-------- Data shown

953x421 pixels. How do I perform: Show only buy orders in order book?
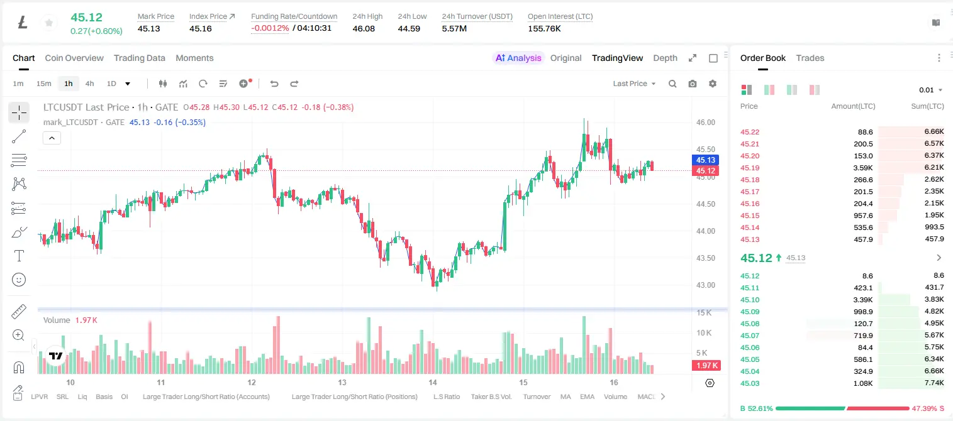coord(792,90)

----------------
-------- Data shown

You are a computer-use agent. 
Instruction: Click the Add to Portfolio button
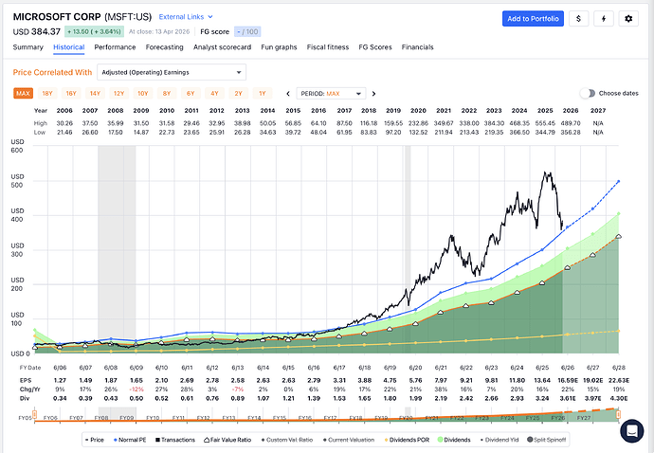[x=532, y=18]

----------------
-------- Data shown

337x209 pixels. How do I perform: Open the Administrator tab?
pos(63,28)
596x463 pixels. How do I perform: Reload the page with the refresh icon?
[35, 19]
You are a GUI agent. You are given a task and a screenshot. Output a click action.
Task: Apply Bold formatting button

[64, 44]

----------------

- [Goal] Please edit the records starting with the line with "You are a computer-use agent." and going on through the line with "[x=532, y=18]", replacing "Add to Portfolio" with "Add to Watchlist" and keeping everything else unchanged. Return only those lines, without the pictures.

- [Complete output]
You are a computer-use agent. 
Instruction: Click the Add to Watchlist button
[x=532, y=18]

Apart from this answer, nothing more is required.